▸ Data for this task:
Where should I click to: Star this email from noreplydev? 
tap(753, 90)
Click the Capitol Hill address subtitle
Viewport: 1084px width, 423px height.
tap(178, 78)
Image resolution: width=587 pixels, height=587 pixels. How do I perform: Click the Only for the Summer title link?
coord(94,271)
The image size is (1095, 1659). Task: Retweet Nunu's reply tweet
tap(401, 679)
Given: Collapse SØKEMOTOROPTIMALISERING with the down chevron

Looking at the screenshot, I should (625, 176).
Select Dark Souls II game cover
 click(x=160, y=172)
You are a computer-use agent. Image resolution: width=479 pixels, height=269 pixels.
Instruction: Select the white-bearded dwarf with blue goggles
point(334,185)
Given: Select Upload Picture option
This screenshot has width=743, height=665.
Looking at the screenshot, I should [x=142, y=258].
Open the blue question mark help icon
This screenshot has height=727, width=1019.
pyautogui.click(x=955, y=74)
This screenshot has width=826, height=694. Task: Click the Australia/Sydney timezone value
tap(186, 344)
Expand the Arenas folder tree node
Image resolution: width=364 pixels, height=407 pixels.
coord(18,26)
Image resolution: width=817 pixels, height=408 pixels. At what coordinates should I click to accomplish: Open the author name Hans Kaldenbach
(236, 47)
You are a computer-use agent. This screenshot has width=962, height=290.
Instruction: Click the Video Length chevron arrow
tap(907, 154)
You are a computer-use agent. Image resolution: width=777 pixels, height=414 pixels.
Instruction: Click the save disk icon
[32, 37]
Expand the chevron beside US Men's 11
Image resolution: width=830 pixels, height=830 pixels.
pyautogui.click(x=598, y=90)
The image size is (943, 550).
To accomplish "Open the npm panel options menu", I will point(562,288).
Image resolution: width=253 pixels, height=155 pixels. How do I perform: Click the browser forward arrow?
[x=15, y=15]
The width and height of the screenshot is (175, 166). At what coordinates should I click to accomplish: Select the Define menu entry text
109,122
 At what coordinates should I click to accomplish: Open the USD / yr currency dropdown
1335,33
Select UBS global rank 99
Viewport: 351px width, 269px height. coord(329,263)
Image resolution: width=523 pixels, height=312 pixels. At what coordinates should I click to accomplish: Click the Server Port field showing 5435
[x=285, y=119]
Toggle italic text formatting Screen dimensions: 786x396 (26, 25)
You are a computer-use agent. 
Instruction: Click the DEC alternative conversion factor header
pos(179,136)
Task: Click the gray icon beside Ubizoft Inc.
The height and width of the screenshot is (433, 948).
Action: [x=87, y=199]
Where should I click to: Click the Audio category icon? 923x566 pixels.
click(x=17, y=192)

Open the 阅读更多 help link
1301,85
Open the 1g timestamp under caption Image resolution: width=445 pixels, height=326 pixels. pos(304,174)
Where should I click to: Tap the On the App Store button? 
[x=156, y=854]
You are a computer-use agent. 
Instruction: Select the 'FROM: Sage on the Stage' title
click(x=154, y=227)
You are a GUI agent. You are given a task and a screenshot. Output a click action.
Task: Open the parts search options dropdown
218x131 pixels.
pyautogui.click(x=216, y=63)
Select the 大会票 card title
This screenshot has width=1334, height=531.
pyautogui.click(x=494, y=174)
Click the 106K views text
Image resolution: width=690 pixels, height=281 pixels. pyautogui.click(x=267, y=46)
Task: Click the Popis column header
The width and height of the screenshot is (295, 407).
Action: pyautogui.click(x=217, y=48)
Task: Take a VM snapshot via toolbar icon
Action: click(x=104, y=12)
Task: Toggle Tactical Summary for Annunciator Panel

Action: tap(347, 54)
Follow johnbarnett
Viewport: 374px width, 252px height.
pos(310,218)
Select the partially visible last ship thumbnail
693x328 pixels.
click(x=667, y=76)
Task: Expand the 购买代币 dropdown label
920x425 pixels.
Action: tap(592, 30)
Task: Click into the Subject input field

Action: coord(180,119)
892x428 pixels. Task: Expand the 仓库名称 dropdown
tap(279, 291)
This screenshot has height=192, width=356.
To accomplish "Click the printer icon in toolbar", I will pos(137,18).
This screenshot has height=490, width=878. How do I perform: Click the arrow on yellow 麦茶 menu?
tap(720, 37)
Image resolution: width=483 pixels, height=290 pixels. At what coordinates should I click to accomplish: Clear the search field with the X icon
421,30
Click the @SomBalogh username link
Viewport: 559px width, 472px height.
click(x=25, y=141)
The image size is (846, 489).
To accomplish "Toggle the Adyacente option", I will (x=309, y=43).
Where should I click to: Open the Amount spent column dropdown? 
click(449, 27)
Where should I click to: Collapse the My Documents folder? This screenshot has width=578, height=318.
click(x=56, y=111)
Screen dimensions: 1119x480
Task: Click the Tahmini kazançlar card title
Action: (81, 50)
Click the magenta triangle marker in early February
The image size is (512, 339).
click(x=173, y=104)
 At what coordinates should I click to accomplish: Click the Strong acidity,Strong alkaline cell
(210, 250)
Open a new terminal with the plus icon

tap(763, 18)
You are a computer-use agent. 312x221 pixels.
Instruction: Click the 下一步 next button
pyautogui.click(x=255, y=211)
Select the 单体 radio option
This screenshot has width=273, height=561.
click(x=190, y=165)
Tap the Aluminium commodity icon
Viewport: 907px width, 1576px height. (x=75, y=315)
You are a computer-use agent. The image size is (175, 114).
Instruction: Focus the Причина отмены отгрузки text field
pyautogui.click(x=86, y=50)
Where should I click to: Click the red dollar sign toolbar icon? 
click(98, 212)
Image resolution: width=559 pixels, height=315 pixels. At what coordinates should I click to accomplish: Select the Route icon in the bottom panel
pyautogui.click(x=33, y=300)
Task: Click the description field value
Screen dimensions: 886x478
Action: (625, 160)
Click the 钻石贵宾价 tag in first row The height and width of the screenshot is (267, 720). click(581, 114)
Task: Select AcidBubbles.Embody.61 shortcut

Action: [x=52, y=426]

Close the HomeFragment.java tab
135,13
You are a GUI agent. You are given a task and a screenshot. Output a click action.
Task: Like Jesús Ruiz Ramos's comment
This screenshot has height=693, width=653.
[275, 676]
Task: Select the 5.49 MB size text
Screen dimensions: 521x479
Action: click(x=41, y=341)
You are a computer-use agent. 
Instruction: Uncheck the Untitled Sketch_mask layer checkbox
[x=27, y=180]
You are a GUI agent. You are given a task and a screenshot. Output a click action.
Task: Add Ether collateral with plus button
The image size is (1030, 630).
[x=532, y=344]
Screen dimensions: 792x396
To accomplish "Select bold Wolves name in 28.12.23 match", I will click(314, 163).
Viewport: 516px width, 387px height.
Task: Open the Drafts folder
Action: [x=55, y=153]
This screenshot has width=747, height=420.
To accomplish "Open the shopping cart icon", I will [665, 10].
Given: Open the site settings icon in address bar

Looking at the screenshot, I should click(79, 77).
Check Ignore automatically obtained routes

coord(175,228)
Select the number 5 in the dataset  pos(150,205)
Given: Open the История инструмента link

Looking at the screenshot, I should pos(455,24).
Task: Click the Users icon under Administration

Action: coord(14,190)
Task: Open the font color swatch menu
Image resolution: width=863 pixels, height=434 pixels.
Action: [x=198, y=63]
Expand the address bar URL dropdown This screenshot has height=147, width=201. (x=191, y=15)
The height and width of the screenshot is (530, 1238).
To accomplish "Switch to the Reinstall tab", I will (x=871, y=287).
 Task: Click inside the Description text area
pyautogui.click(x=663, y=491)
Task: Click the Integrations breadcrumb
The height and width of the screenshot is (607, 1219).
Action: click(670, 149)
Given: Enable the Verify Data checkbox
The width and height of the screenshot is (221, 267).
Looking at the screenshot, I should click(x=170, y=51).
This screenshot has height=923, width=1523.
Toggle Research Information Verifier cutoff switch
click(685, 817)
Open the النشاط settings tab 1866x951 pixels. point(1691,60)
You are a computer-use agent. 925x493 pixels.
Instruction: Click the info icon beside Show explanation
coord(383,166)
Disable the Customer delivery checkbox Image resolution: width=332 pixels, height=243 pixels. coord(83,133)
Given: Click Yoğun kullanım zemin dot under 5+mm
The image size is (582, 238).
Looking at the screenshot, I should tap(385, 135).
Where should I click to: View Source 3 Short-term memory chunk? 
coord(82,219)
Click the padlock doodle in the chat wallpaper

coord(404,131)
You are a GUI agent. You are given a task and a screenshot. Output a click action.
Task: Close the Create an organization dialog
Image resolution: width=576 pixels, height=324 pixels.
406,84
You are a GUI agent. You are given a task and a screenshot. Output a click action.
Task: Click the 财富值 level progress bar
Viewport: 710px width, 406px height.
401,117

▸ Work request: Reproduce exactly the stretch of lines that starts at the one containing "Click the padlock" and ends with the final line of the data, including both ends and nothing more.

▸ Task solution:
Click the padlock doodle in the chat wallpaper

coord(404,131)
You are a GUI agent. You are given a task and a screenshot. Output a click action.
Task: Close the Create an organization dialog
Image resolution: width=576 pixels, height=324 pixels.
406,84
You are a GUI agent. You are given a task and a screenshot. Output a click action.
Task: Click the 财富值 level progress bar
Viewport: 710px width, 406px height.
401,117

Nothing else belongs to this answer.